ALBUMS
Tricky: Maxinquaye --- 30
Omni Trio: Music For the Next Millenium (Sm:)e Communications) --- 10
Techno-Animal: Re-Entry (Caroline) --- 10
Various Artists: Macro Dub Infection (Caroline) ---- 10
Wagon Christ: Throbbing Pouch (Rising High USA)--- 10
Mouse On Mars -- Iahora Tahiti (Too Pure/American) ... 10
Stereolab: Music for the Amorphous Body Study Center (Duophonic) --- 5
Pram: Sargasso Sea (Too Pure/American) --- 5
The 6ths: Wasps' Nests (London) --- 5
Labradford: A Stable Perspective (kranky) --- 5
SINGLES
1/ Tricky -- Ponderosa (4th & Broadway)
2/ Tortoise -- Gamera/Cliff Dweller Society (Duophonic)
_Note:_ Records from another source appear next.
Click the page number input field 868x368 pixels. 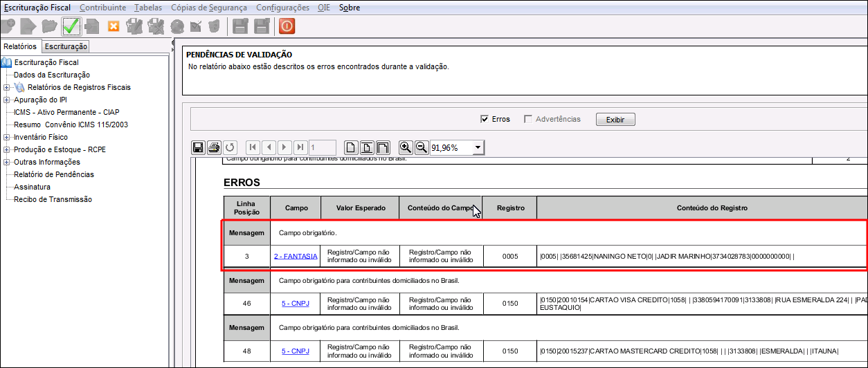pos(323,147)
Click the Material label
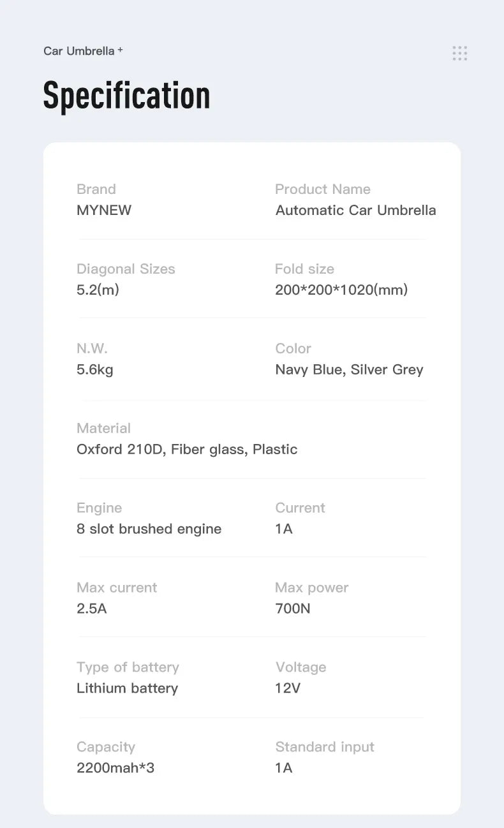 tap(103, 429)
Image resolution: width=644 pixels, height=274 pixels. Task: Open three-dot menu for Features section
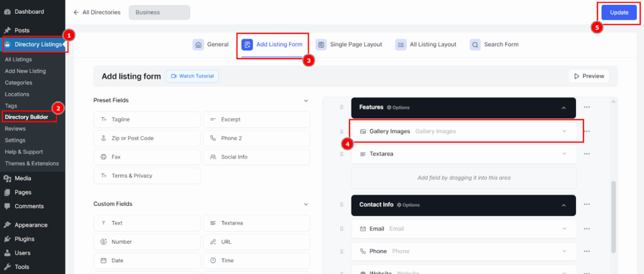point(587,108)
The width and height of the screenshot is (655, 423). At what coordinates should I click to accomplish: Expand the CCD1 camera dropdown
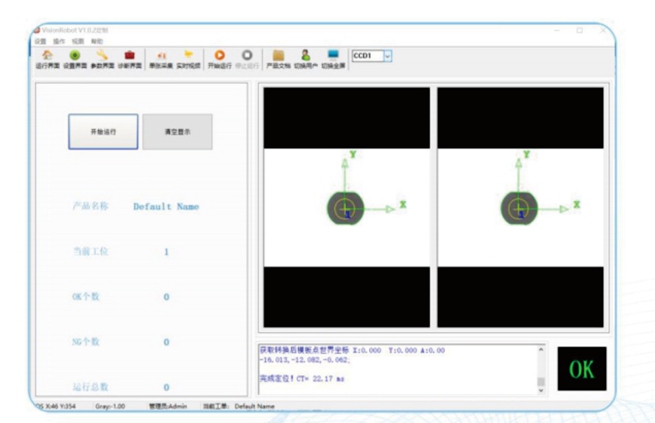(388, 56)
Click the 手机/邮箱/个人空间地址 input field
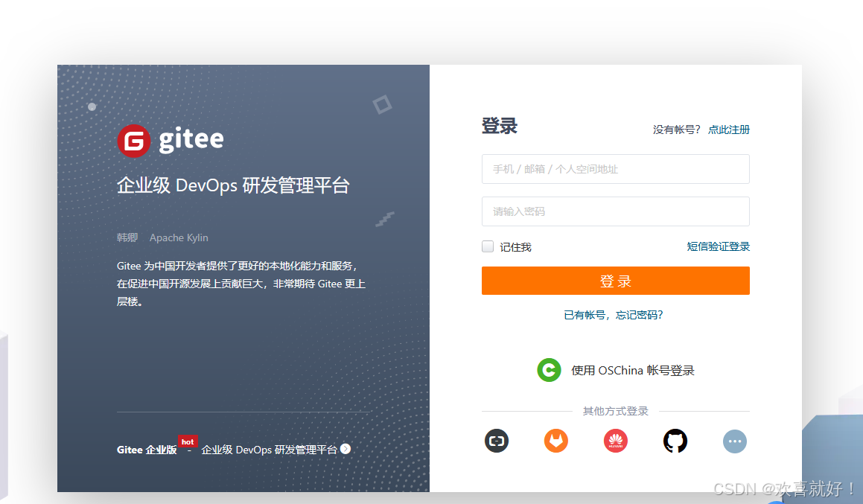The height and width of the screenshot is (504, 863). tap(616, 169)
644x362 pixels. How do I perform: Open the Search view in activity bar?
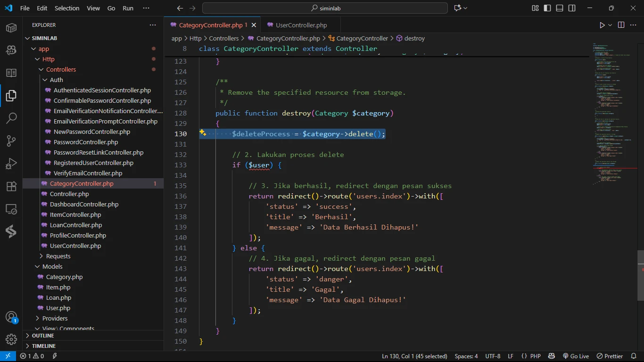pyautogui.click(x=11, y=118)
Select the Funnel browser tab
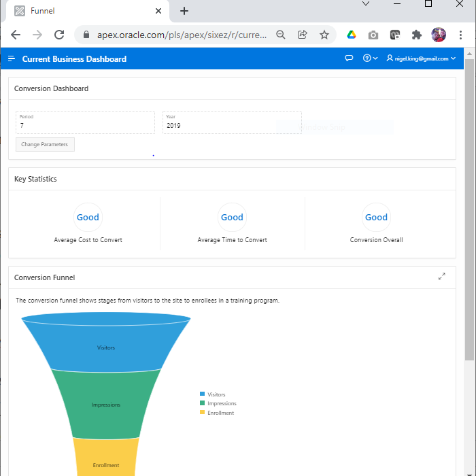Viewport: 476px width, 476px height. (x=82, y=11)
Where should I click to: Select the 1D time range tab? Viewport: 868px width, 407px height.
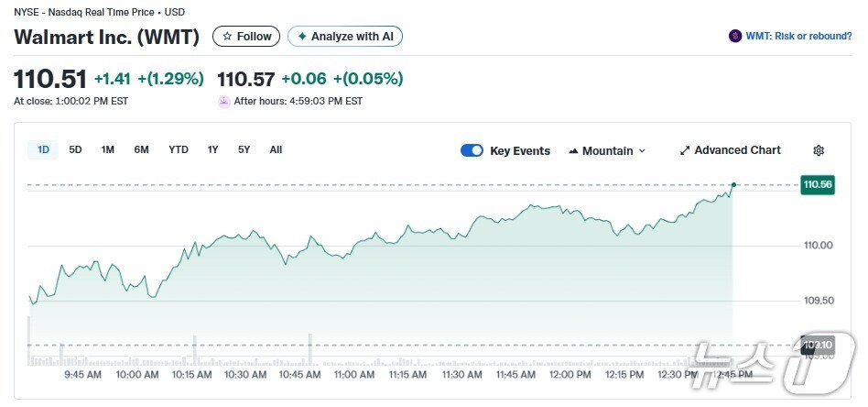44,149
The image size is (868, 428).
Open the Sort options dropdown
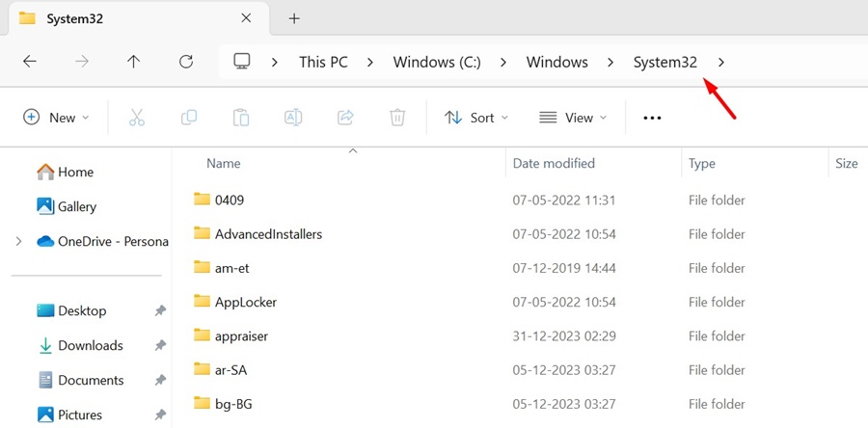click(476, 118)
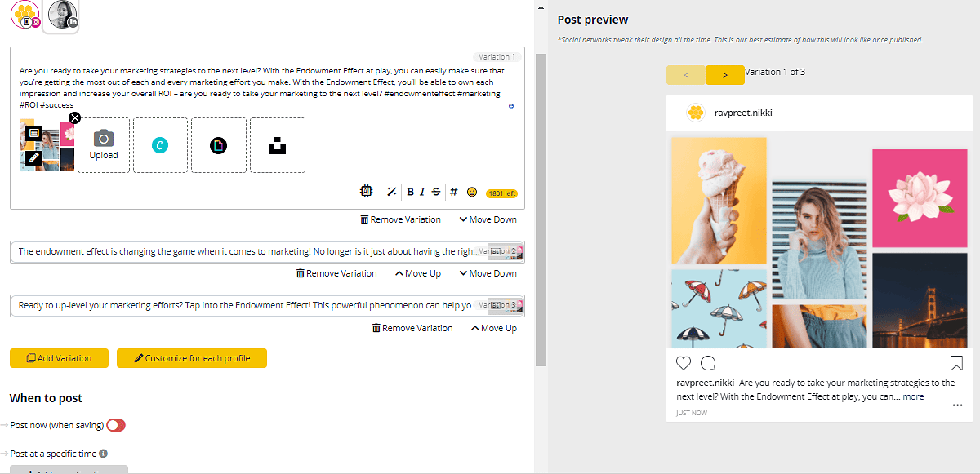This screenshot has width=980, height=474.
Task: Add a hashtag using the # icon
Action: point(454,191)
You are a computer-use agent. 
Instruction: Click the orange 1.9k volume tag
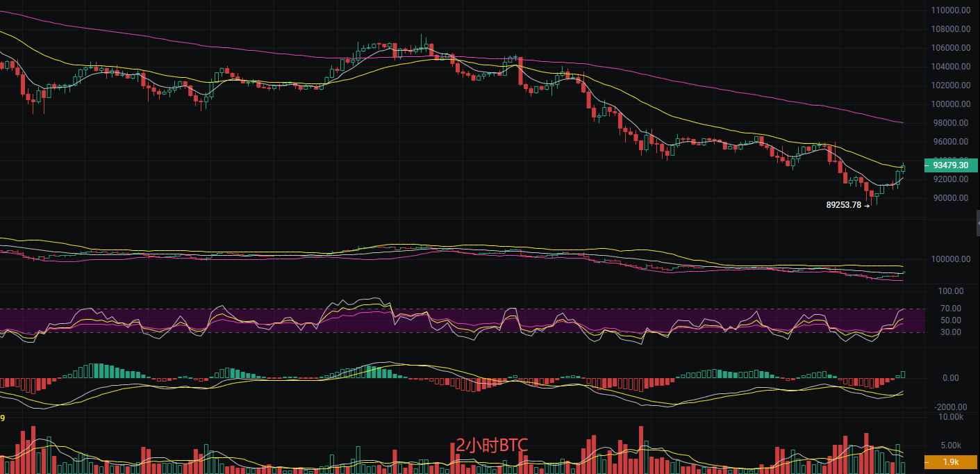point(951,462)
3/ Dionne Farris -- I Know (?)
4/ DJ Shadow --- What Does Your Soul Look Like (Mo Wax)
5/ Elastica --- Connection (DGC)
6/ Bjork --- Isobel (Elektra)
7/ Method Man feat Mary J. Blige -- You're All I Need To Get By
8/ Bjork --- Army of Me
9/ Scarface -- I Seen A Man Die (4 Hero Remixes) (Virgin)
10/ Method Man/Redman -- How High
VIDEOS
1/ Skeelo -- I Wish
2/ Bjork -- Isobel
3/ Bjork -- Army of Me
4/ Method Man/Mary J. Blige -- You're All I Need
5/ Junior Mafia -- Player's Anthem
6/ Rentals -- Friends of P
7/ Aphex Twin -- Ventolin
8/ Madonna -- pervy rubber bondage one
9/ Hole --- Violet
10/ Dionne Farris -- I Know
COMPILATONS
1/ Macro Dub Infection (Caroline)
2/ Routes From the Jungle (Caroline)
3/ Jungle Heat (Virgin)
4/ Total Science (MCA)
5/ Battlegrounds: A Collection of Hardcore CyberPunk (Mokum)
REISSUES/RETROSPECTIVES
1/ Neu! 75 (Germanophon)
2/ 2 Bad Mice: Kaotic Kemistry (Sm:)e Communications)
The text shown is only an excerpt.